SOURCE DOCUMENT:
An updated quality measure would paint a fairer picture of nursing homes’ antipsychotic prescribing practices, say researchers at Miami University in Ohio and Rutgers, the State University of New Jersey.

Off-label antipsychotic prescribing to control behavioral symptoms of dementia has been associated with potential “serious harmful effects,” the investigators acknowledged. However, they described their concerns with the current quality measure on the Nursing Home Compare website, which is meant to show consumers the extent of off-label antipsychotic prescribing in a given facility.

In 2012, the Centers for Medicare & Medicaid Services introduced the quality measure, which assesses how many long-stay residents are on antipsychotic medications and do not have a diagnosis of schizophrenia, Tourette’s syndrome or Huntington’s disease. However, the Food and Drug Administration has said antipsychotics also may be appropriately used for bipolar disorder or similar syndromes, as well as for “severe agitation and aggression that causes serious risk to self or others,” the researchers wrote in a report on their findings in the International Journal of Geriatric Psychiatry.

The team broadened the current criteria to include the FDA guidance. They applied this alternative quality measure to a sample of Medicaid residents from nursing homes in seven populous states by using 2004 information from the Minimum Data Set and other government reporting systems.

For the average nursing home in the sample set, about 52% of residents on an antipsychotic did not fit the researchers’ guidelines for indicated use. This is compared to about 85% who did not fit the currently defined quality measure for appropriate use.

Significantly, the facilities with the most survey deficiencies were more likely to have inappropriate antipsychotic use as defined by the researchers’ measure. This correlation between poorer overall quality and greater odds of antipsychotic use did not exist with the current CMS measure, according to the investigators. They argued that this finding supports the “validity” of their measure.

Stored data:

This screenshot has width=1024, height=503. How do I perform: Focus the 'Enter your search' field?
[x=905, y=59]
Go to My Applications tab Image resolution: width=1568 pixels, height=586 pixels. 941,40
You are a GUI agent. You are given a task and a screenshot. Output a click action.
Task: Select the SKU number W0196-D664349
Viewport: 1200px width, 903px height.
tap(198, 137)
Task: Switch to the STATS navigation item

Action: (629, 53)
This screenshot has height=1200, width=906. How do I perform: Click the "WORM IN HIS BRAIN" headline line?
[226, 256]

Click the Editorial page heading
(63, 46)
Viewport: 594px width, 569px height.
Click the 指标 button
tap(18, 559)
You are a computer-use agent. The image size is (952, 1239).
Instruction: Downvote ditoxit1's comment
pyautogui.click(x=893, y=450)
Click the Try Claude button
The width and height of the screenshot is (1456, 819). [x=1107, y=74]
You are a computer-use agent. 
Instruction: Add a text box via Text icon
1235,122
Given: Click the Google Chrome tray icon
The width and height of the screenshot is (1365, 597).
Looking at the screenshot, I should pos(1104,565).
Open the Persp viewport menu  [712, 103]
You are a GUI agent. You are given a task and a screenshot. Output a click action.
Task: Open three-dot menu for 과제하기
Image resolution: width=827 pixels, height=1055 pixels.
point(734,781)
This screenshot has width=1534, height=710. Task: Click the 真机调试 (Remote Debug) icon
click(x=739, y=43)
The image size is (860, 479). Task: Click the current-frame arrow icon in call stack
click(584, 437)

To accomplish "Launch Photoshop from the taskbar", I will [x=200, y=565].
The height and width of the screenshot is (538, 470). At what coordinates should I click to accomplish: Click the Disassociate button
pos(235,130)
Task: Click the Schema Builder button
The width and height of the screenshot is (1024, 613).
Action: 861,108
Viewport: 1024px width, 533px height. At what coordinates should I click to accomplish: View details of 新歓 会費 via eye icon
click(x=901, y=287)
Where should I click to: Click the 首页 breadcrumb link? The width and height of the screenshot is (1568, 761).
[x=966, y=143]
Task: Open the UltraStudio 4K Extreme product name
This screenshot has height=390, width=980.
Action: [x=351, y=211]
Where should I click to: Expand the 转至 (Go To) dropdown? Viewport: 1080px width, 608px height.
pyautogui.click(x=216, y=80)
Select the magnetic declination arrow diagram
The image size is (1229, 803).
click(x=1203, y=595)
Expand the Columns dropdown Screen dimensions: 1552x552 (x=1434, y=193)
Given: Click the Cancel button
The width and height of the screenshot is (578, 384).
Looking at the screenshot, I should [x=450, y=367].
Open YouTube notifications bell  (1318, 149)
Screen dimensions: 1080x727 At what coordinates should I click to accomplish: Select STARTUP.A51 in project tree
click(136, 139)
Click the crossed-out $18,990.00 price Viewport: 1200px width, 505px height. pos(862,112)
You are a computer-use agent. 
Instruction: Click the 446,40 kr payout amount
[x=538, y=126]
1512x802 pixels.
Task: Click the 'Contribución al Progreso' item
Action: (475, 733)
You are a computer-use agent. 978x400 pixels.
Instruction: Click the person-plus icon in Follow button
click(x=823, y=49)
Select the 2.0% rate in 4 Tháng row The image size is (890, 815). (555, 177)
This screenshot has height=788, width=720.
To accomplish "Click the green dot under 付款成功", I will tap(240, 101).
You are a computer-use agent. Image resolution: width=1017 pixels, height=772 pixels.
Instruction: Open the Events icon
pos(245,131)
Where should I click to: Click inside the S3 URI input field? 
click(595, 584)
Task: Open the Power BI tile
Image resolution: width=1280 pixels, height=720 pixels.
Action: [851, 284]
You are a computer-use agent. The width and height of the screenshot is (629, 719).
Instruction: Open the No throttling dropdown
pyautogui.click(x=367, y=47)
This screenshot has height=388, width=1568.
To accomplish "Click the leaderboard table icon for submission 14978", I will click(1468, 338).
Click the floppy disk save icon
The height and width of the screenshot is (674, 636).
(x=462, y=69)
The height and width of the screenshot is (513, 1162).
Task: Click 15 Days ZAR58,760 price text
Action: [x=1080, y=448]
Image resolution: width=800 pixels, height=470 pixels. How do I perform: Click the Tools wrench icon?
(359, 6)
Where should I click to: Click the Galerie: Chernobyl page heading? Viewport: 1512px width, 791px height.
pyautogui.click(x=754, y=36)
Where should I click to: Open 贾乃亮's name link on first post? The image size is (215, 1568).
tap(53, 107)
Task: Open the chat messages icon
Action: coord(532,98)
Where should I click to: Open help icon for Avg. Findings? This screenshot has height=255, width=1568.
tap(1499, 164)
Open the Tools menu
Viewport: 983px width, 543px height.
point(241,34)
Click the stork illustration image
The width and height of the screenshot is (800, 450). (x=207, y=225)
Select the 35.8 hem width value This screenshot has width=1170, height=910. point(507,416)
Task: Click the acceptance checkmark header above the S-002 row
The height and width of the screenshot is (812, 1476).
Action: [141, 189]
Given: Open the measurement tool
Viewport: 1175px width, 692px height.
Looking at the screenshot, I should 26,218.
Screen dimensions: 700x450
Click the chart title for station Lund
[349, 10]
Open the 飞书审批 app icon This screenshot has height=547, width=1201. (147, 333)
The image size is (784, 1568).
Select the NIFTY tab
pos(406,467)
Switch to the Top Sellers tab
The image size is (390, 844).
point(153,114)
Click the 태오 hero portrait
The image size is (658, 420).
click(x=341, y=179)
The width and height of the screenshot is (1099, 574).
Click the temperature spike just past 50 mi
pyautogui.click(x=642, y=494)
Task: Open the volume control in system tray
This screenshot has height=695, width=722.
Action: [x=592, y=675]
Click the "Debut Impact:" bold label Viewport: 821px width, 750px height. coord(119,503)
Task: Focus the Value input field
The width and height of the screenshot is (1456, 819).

EXERCISE DETAILS:
Reproduce word for word the passage of the nursing home antipsychotic article that opens with the words containing "For the average" and closes with "for appropriate use.".

WORKED SOLUTION:
For the average nursing home in the sample set, about 52% of residents on an antipsychotic did not fit the researchers’ guidelines for indicated use. This is compared to about 85% who did not fit the currently defined quality measure for appropriate use.